#### [EXERCISE DIRECTIONS]
Copy the records below word for word, keeping every line as it stands.

[Interface element records]
####################

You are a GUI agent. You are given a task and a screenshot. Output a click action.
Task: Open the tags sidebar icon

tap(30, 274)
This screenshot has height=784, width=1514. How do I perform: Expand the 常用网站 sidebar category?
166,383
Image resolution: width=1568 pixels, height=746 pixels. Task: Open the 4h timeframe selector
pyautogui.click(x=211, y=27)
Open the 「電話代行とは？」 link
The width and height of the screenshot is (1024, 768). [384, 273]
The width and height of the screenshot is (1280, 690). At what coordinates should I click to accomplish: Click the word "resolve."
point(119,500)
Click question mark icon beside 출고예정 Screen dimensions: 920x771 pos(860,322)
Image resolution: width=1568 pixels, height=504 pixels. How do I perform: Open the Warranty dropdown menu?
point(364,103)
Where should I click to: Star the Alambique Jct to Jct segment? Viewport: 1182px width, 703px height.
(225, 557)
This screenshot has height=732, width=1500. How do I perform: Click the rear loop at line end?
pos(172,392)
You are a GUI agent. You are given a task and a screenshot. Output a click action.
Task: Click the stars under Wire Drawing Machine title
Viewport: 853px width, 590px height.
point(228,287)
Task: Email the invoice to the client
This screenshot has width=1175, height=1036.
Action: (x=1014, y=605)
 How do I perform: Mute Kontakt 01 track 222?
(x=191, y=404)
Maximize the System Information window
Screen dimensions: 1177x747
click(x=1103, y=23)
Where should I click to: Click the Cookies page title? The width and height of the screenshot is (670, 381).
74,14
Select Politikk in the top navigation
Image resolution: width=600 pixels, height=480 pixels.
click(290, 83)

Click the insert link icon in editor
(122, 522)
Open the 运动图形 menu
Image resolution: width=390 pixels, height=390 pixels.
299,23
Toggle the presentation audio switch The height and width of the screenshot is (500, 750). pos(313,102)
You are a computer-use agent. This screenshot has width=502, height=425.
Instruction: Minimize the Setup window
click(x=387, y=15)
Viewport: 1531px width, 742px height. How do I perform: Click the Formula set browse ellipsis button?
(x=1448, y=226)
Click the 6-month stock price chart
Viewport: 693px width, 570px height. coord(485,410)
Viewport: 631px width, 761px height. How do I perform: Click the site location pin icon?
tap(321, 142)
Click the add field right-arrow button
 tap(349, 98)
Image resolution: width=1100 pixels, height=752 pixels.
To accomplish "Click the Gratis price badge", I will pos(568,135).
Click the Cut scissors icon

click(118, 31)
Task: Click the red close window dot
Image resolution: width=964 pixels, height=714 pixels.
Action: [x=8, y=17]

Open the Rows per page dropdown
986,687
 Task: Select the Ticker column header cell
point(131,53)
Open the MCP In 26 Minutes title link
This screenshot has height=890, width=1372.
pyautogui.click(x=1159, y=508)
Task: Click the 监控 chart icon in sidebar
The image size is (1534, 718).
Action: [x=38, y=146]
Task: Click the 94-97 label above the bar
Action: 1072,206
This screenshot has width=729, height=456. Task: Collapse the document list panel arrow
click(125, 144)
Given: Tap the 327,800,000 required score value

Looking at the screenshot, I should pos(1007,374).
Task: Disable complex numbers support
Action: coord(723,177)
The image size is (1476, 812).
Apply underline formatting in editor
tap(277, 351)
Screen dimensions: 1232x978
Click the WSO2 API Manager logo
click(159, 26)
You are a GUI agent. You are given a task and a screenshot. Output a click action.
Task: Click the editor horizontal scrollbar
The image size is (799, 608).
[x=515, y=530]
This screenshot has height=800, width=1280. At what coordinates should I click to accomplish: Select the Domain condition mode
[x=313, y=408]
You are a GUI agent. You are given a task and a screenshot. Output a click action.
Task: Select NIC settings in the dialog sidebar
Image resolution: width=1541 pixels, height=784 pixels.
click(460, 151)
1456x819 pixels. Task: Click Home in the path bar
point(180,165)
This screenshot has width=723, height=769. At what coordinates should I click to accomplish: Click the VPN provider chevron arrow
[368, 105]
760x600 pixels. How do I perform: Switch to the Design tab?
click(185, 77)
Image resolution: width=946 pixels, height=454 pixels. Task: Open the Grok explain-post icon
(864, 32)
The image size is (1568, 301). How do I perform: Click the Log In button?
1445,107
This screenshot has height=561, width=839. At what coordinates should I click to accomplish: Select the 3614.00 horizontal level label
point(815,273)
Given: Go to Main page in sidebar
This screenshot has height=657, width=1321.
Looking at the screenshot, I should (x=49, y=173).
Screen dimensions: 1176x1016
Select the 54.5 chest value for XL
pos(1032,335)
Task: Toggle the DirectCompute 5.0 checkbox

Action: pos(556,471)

####################

#### [COMPLETE OUTPUT]
You are a GUI agent. You are given a task and a screenshot. Output a click action.
Task: Open the tags sidebar icon

tap(30, 274)
This screenshot has height=784, width=1514. How do I perform: Expand the 常用网站 sidebar category?
166,383
Image resolution: width=1568 pixels, height=746 pixels. Task: Open the 4h timeframe selector
pyautogui.click(x=211, y=27)
Open the 「電話代行とは？」 link
The width and height of the screenshot is (1024, 768). [384, 273]
The width and height of the screenshot is (1280, 690). At what coordinates should I click to accomplish: Click the word "resolve."
point(119,500)
Click question mark icon beside 출고예정 Screen dimensions: 920x771 pos(860,322)
Image resolution: width=1568 pixels, height=504 pixels. How do I perform: Open the Warranty dropdown menu?
point(364,103)
Where should I click to: Star the Alambique Jct to Jct segment? Viewport: 1182px width, 703px height.
(225, 557)
This screenshot has height=732, width=1500. How do I perform: Click the rear loop at line end?
pos(172,392)
You are a GUI agent. You are given a task and a screenshot. Output a click action.
Task: Click the stars under Wire Drawing Machine title
Viewport: 853px width, 590px height.
point(228,287)
Task: Email the invoice to the client
This screenshot has width=1175, height=1036.
Action: (x=1014, y=605)
 How do I perform: Mute Kontakt 01 track 222?
(x=191, y=404)
Maximize the System Information window
Screen dimensions: 1177x747
click(x=1103, y=23)
Where should I click to: Click the Cookies page title? The width and height of the screenshot is (670, 381).
74,14
Select Politikk in the top navigation
Image resolution: width=600 pixels, height=480 pixels.
click(290, 83)

Click the insert link icon in editor
(122, 522)
Open the 运动图形 menu
Image resolution: width=390 pixels, height=390 pixels.
299,23
Toggle the presentation audio switch The height and width of the screenshot is (500, 750). pos(313,102)
You are a computer-use agent. This screenshot has width=502, height=425.
Instruction: Minimize the Setup window
click(x=387, y=15)
Viewport: 1531px width, 742px height. How do I perform: Click the Formula set browse ellipsis button?
(x=1448, y=226)
Click the 6-month stock price chart
Viewport: 693px width, 570px height. coord(485,410)
Viewport: 631px width, 761px height. How do I perform: Click the site location pin icon?
tap(321, 142)
Click the add field right-arrow button
 tap(349, 98)
Image resolution: width=1100 pixels, height=752 pixels.
To accomplish "Click the Gratis price badge", I will pos(568,135).
Click the Cut scissors icon

click(118, 31)
Task: Click the red close window dot
Image resolution: width=964 pixels, height=714 pixels.
Action: [x=8, y=17]

Open the Rows per page dropdown
986,687
 Task: Select the Ticker column header cell
point(131,53)
Open the MCP In 26 Minutes title link
This screenshot has height=890, width=1372.
pyautogui.click(x=1159, y=508)
Task: Click the 监控 chart icon in sidebar
The image size is (1534, 718).
Action: [x=38, y=146]
Task: Click the 94-97 label above the bar
Action: 1072,206
This screenshot has width=729, height=456. Task: Collapse the document list panel arrow
click(125, 144)
Given: Tap the 327,800,000 required score value

Looking at the screenshot, I should pos(1007,374).
Task: Disable complex numbers support
Action: coord(723,177)
The image size is (1476, 812).
Apply underline formatting in editor
tap(277, 351)
Screen dimensions: 1232x978
Click the WSO2 API Manager logo
click(159, 26)
You are a GUI agent. You are given a task and a screenshot. Output a click action.
Task: Click the editor horizontal scrollbar
The image size is (799, 608).
[x=515, y=530]
This screenshot has height=800, width=1280. At what coordinates should I click to accomplish: Select the Domain condition mode
[x=313, y=408]
You are a GUI agent. You are given a task and a screenshot. Output a click action.
Task: Select NIC settings in the dialog sidebar
Image resolution: width=1541 pixels, height=784 pixels.
click(460, 151)
1456x819 pixels. Task: Click Home in the path bar
point(180,165)
This screenshot has width=723, height=769. At what coordinates should I click to accomplish: Click the VPN provider chevron arrow
[368, 105]
760x600 pixels. How do I perform: Switch to the Design tab?
click(185, 77)
Image resolution: width=946 pixels, height=454 pixels. Task: Open the Grok explain-post icon
(864, 32)
The image size is (1568, 301). How do I perform: Click the Log In button?
1445,107
This screenshot has height=561, width=839. At what coordinates should I click to accomplish: Select the 3614.00 horizontal level label
point(815,273)
Given: Go to Main page in sidebar
This screenshot has height=657, width=1321.
Looking at the screenshot, I should (x=49, y=173).
Screen dimensions: 1176x1016
Select the 54.5 chest value for XL
pos(1032,335)
Task: Toggle the DirectCompute 5.0 checkbox

Action: pos(556,471)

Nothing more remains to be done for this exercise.